Big Data is a phrase used to mean a massive volume of both structured and unstructured data that is so large it is difficult to process using traditional database and software techniques. In most enterprise scenarios the volume of data is too big or it moves too fast or it exceeds current processing capacity.
Big Data has the potential to help companies improve operations and make faster, more intelligent decisions. This data, when captured, formatted, manipulated, stored, and analyzed can help a company to gain useful insight to increase revenues, get or retain customers, and improve operations.

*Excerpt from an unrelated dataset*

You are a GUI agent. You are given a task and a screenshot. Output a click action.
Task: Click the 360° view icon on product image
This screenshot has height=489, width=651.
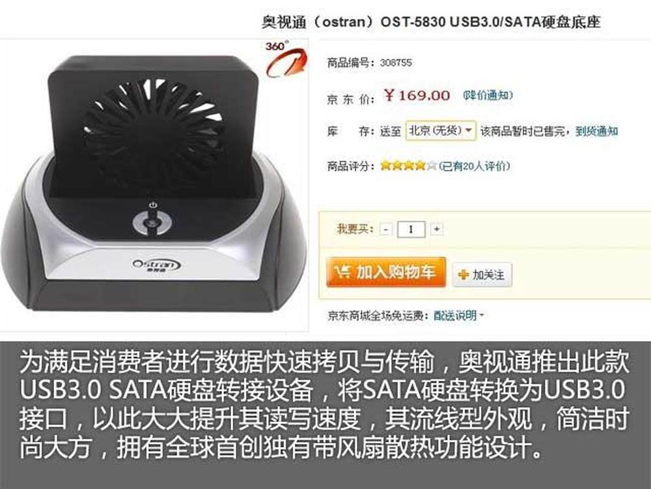[x=286, y=59]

Is Big Data a Volume or a Technology?
While the term may seem to reference the volume of data, that isn’t always the case. The term Big Data, especially when used by vendors, may refer to the technology (which includes tools and processes) that an organization requires to handle the large amounts of data and storage facilities. The term is believed to have originated with Web search companies who needed to query very large distributed aggregations of loosely-structured data.
An example of Big Data might be petabytes (1,024 terabytes) or exabytes (1,024 petabytes) of data consisting of billions to trillions of records of millions of people—all from different sources (e.g. Web, sales, customer contact center, social media, mobile data and so on). The data is typically loosely structured data that is often incomplete and inaccessible.
Types of Business Datasets
When dealing with larger datasets, organizations face difficulties in being able to create, manipulate, and manage big data. Big Data is particularly a problem in business analytics because standard tools and procedures are not designed to search and analyze massive datasets.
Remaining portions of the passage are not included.